Fração de Segundos

Em uma fração de segundos tudo pode acontecer. A chuva cai, bueiros entopem, pessoas escarram no chão. Cães ladram, mulheres traem seus maridos, sombras de arvores atravessam as ruas, ainda assim aquela senhora de cabelos ruivos não acreditava que essa mesma fração de segundos pudesse mudar alguma coisa em sua vida. Soprava a fumaça do cigarro com lentidão e observava o ultimo fio acinzentado se desfazer no ar, passou mais uma vez as mãos acariciando os seios fartos e ampliou o decote da blusa, puxou a minissaia jeans deixando as coxas brancas quase despidas. Deu dois passos a frente para se livrar das palavras pejorativas sussurradas por um grupo de Protestantes que aguardavam o ônibus. A bota meia pata da marca Vizzano chamara atenção de um travesti também ignorado por ela, que fazendo gestos com as mãos atravessou a rua e sumiu.

Ela se lembrou do ano de 1964 quando chegaram ao Rio de Janeiro para se instalar no bairro de Catumbi. O pai Escrivão da Policia fora enviado para ser o olheiro do DOPS. Pois com a inauguração do Túnel Santa Bárbara em 1963 e a posterior construção do elevado 31 de Março, o bairro do Catumbi fora dividido em dois, um deles somente por apoiadores do regime militar. O outro como os ditadores diziam, era mesclado de Comunistas e subversivos baderneiros. Ela andou até a porta de um bar onde duas grandes sinucas estavam repletas de jogadores, pensou em adentrar, mas os olhares sedentos de alguns dos fregueses que bebiam em mesas distantes fizeram-na desistir e voltar à mesma esquina.

Em uma fração de segundos um tiro havia matado o Presidente dos Estados Unidos, também em uma fração de segundos sua melhor amiga despencara do vigésimo quinto andar de um prédio na Avenida Paulista. Mas imprevistos acontecem sempre, pensou a retirando mais uma vez o pequeno espelho da bolsa para retocar o batom, a boca carnuda e vermelha paralisou-se para que os olhos fizessem uma viagem a muitos lugares, muitas épocas remotas, nomes passaram devagar pela mente, outros passaram fugazes como se não tivessem permissão para estarem ali, viu sangue jorrar daquela boca roçando o solo asqueroso abaixo de um pé, não de um simples pé, mas um pé de alguém temido e odiado, um monstro com pés que eram patas, que infelizmente era o seu pai. Afagou novamente os seios volumosos aumentando pouco mais os decotes, agora um sutien de rendas brancas fazia uma luxuriosa combinação claro-escuro sem o menor pudor.
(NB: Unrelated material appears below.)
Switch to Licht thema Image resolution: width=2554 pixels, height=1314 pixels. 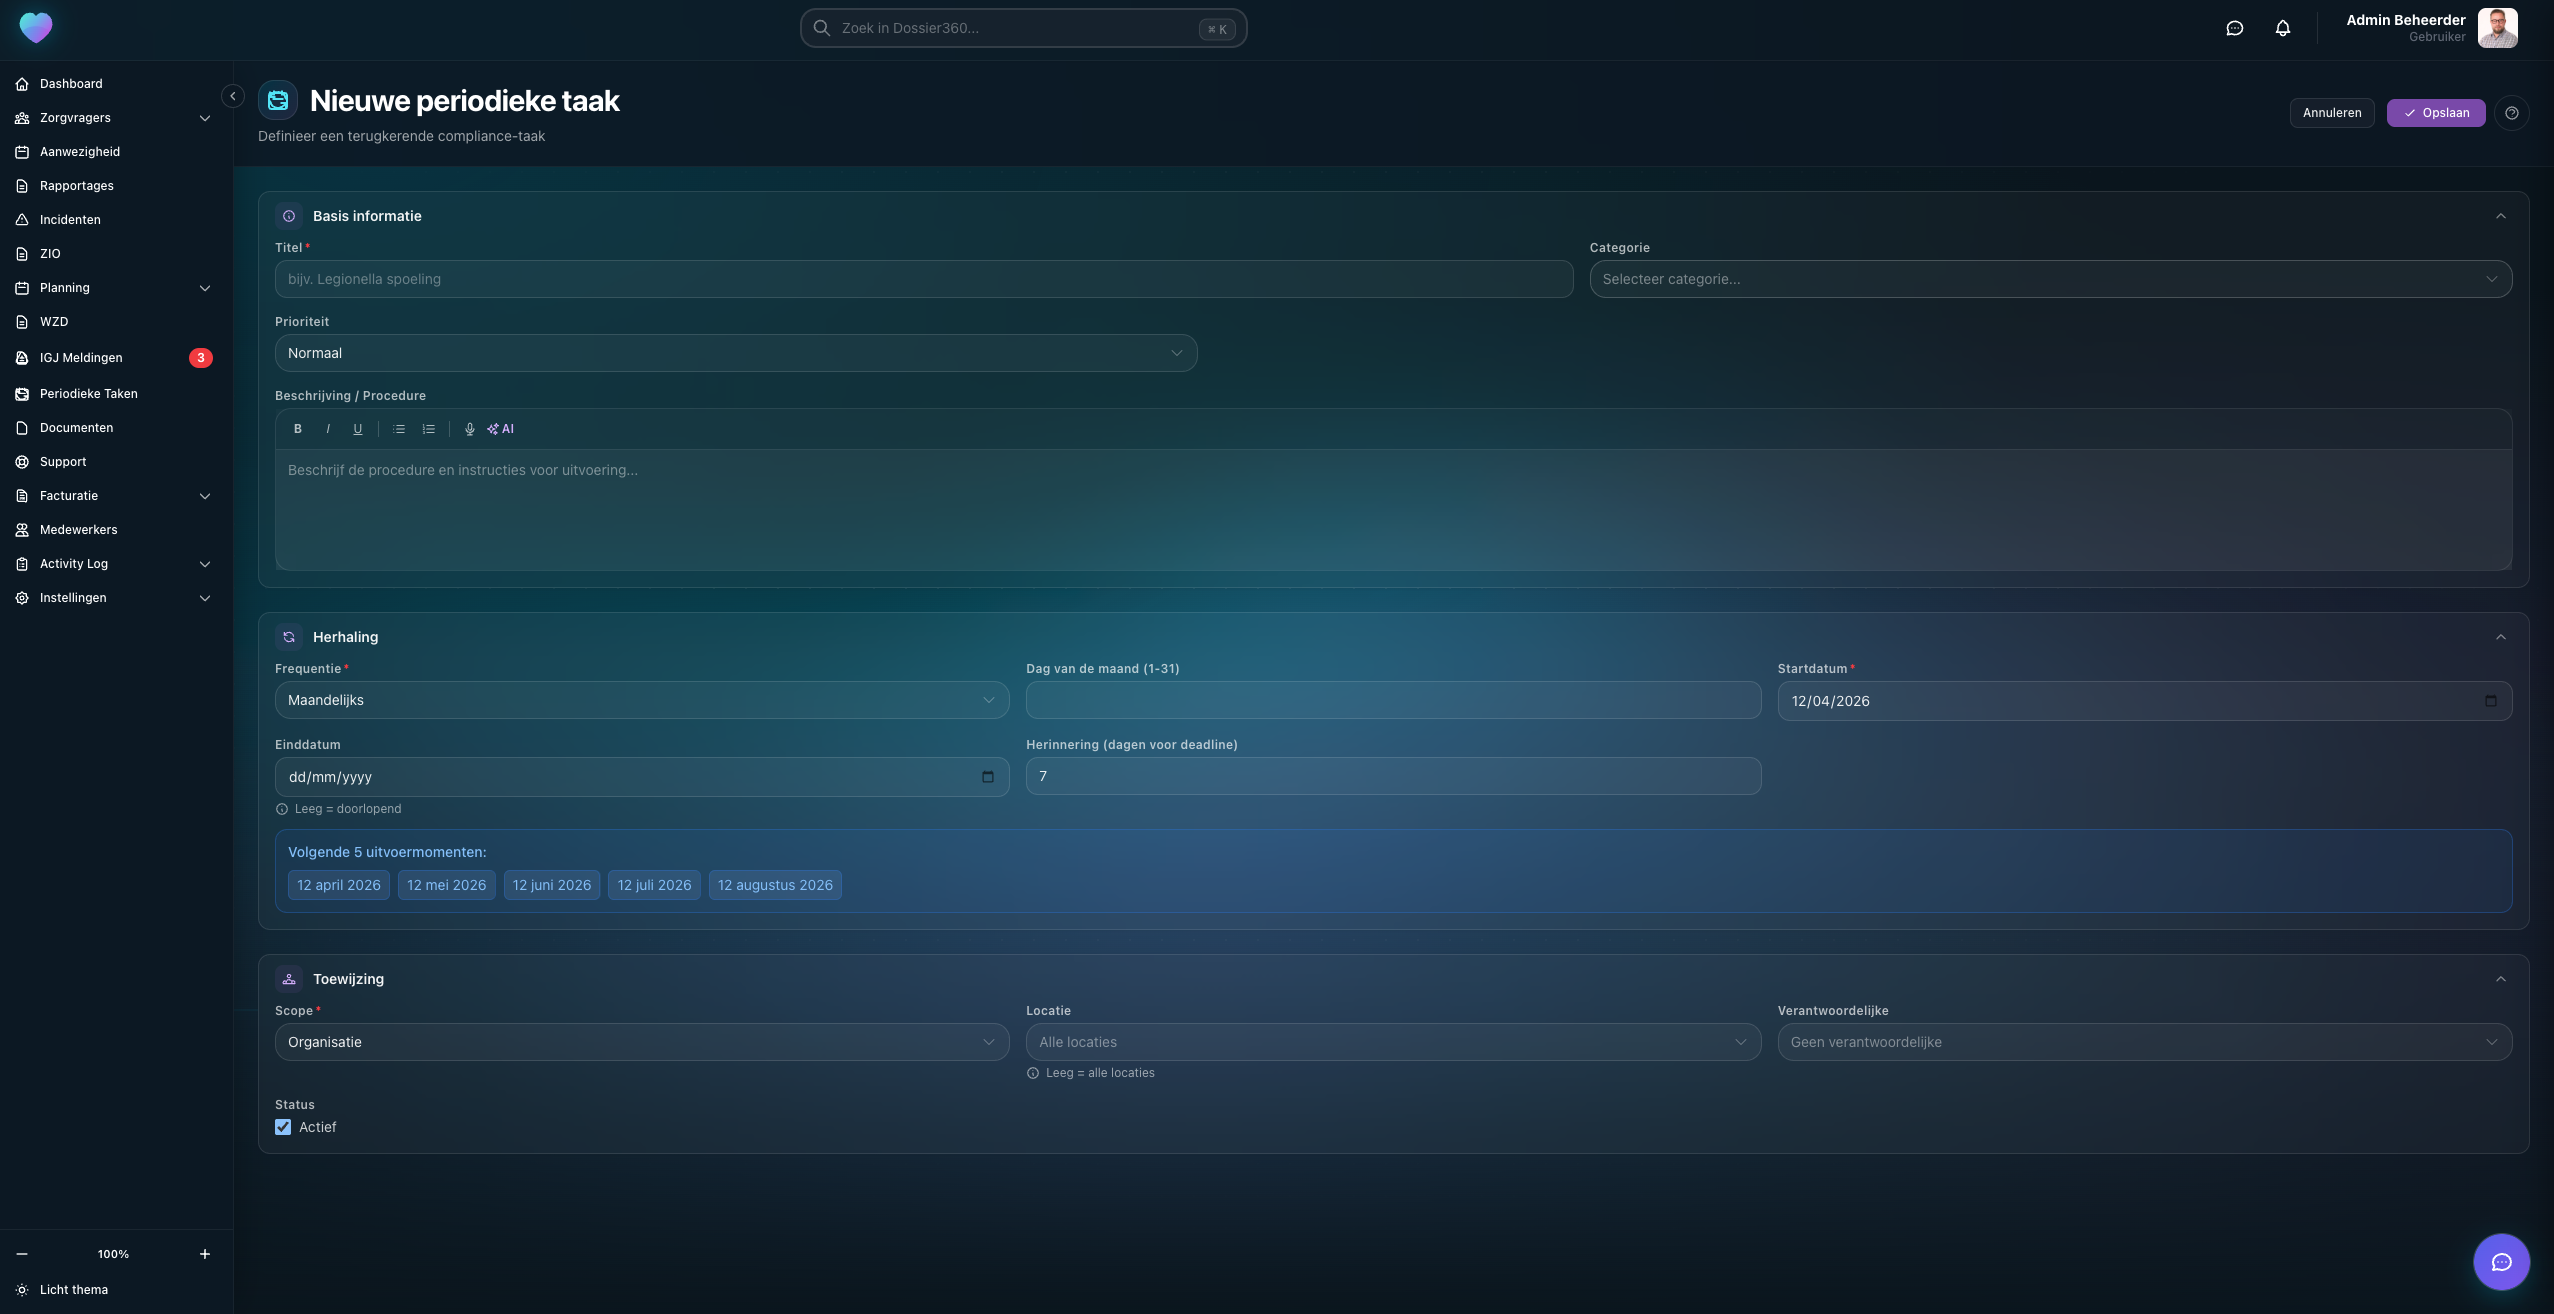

Lembrou-se da ultima vez que vira o neto, lindo com a Toga de formando, apertando-a agradecido, contra seus braços sem dizer nada, a filha sisuda com cabelos escovados e ruivos a força, sentava na primeira fila e se portava como figura de concreto. O genro, aquele merecia uma recordação especial, a boca até se precipitara em sorriso involuntário. Um chuveiro de água morna, uma canção que não sabia o nome, mas que marcara pela suavidade da melodia, trovões urrando do lado de fora e um vento forte batendo as folhas das palmeiras contra o tronco, o mundo era só lá dentro... Em uma fração de segundos a ideia brota da cabeça de um dramaturgo e um grande filme pode surgir. Pensou em um que gostava muito “O Céu de Suely”, sua boca faceira de lábios carnudos fora novamente impulsionada pelo cérebro para abrir um novo sorriso. Até acendera outro cigarro, revendo o seu próprio filme real, baseado naquela Protagonista. Em uma fração de segundos, bombas atômicas mataram milhares de japoneses, o ex-presidente do Iraque pagara por seus crimes em uma forca. Em uma fração de segundos a vida pode não mudar, a chuva não cair, as plantas não crescerem, as flores serem pisoteadas no jardim. Apenas uma fração de segundos não mudaria sua vida.